房间里死一般的安静。
赵玲珑凑过来,看到那道红肿的擦痕和细密的血珠时,整个人像被抽去了骨头,一屁股坐在了地上,嘴巴张着,发不出声音。
沈老爷子走过来,弯下腰,看了一眼那枚纯金标签,又看了一眼孙子后颈的伤痕。
他的脸色从铁青变成惨白,再从惨白变成通红。
然后他慢慢转向李主任。
李主任的脸已经没了血色,嘴唇翕动了几下,挤出一句:这,这个标签确实容易被忽略,我检查的时候主要关注的是神经系统指标,没有仔细检查皮肤表面。
沈老爷子没有说话。
他不说话的时候比说话更可怕。
我趁所有人的注意力都在李主任身上,赶紧找了把干净的剪刀,小心翼翼地把那枚金属标签从衣领上剪了下来。

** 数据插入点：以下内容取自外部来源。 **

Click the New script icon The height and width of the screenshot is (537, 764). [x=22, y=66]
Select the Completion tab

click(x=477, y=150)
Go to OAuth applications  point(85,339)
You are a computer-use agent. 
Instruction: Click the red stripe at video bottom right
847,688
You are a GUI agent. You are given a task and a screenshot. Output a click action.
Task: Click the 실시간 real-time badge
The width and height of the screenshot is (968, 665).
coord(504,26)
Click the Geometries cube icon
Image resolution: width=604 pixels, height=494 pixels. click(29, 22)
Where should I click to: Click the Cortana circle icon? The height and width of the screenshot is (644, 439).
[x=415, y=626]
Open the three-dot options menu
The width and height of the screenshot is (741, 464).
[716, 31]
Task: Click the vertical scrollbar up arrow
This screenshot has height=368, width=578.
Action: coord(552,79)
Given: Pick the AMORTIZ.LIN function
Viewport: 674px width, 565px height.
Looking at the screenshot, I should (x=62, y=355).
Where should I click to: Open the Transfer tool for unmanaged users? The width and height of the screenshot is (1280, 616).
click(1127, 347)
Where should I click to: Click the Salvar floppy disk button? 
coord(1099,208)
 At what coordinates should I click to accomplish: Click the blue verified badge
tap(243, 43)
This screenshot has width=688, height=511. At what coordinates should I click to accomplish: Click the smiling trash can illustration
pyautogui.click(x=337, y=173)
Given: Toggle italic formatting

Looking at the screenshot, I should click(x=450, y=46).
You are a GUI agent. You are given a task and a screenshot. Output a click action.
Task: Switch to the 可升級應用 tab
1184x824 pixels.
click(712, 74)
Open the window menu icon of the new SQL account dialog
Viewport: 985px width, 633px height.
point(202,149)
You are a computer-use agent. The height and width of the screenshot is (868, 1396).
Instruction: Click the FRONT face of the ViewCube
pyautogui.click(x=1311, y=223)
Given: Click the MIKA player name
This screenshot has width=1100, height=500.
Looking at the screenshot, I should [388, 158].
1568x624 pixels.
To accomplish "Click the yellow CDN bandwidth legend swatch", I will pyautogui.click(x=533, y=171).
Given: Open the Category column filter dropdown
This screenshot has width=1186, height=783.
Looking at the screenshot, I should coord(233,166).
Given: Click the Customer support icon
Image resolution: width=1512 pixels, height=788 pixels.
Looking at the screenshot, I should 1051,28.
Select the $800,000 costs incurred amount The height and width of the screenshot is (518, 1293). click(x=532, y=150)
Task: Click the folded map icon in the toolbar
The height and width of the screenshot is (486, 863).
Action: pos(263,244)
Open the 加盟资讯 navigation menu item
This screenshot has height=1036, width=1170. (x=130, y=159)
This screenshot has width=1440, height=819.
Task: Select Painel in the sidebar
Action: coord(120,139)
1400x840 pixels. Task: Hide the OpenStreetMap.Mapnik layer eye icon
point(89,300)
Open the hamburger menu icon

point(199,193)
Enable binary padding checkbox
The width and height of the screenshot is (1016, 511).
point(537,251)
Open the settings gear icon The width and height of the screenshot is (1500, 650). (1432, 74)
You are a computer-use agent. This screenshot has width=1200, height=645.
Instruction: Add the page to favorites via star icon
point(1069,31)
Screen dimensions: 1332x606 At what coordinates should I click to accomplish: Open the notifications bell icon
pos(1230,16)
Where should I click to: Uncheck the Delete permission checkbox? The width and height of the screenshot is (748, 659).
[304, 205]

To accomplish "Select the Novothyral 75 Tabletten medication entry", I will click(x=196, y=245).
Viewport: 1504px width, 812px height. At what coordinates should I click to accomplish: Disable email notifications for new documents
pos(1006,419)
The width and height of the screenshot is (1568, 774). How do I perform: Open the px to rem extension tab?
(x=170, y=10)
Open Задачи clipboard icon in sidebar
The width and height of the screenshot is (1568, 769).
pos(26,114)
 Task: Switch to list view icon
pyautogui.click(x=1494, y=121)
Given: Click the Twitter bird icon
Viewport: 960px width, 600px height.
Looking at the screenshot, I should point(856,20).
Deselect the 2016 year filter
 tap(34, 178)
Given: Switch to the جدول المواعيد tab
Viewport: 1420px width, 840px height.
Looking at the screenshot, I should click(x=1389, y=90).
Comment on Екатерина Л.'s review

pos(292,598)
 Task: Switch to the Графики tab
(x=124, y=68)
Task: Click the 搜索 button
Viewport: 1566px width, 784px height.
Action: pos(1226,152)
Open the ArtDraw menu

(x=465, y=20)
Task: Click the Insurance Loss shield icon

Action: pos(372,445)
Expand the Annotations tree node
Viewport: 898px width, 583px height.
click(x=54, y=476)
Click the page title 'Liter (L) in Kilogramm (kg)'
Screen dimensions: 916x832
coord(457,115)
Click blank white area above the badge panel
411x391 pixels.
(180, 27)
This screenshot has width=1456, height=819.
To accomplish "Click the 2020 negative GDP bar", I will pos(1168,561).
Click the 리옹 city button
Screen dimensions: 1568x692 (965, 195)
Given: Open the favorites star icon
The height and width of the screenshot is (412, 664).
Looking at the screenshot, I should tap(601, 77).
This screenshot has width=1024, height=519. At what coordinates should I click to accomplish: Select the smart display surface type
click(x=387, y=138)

然后把婴儿翻回正面,用干净的棉柔巾轻轻擦拭了他后颈的伤口,又给他换了一件柔软的纯棉贴身衣。
整个过程中,脑子里的声音发生了翻天覆地的变化。
啊,不扎了!不扎了!舒服了!呜呜呜终于不扎了!那个姐姐太好了!本宝宝爱她!本宝宝要给她当干儿子!不对,本宝宝是沈家金孙,她应该给本宝宝当干妈!呜呜呜不管了好舒服不疼了本宝宝要睡觉了。
哭声,在三十秒内,从撕心裂肺变成了抽噎,从抽噎变成了哼唧,从哼唧变成了安静。
那个折腾了沈家上下三天三夜的婴儿,在我怀里闭上了眼睛,小嘴巴吧唧了两下,睡着了。
这一刻的安静,比什么都有说服力。
赵玲珑跪在地上,抬头看着我怀里安睡的婴儿,嘴唇颤了又颤,突然放声大哭。
不是悲伤的哭,是又后怕又庆幸又自责的那种哭。
沈老爷子的拐杖杵在地上,撑了好一会儿,才开口说了一句话。
你叫什么名字?
姜晚,我说,中介派来的实习月嫂。
今天起,你不是实习的了。沈老爷子的声音不大,但每个字都砸在地板上,你是我孙子的专属月嫂。薪资翻三倍。谈好再签合同。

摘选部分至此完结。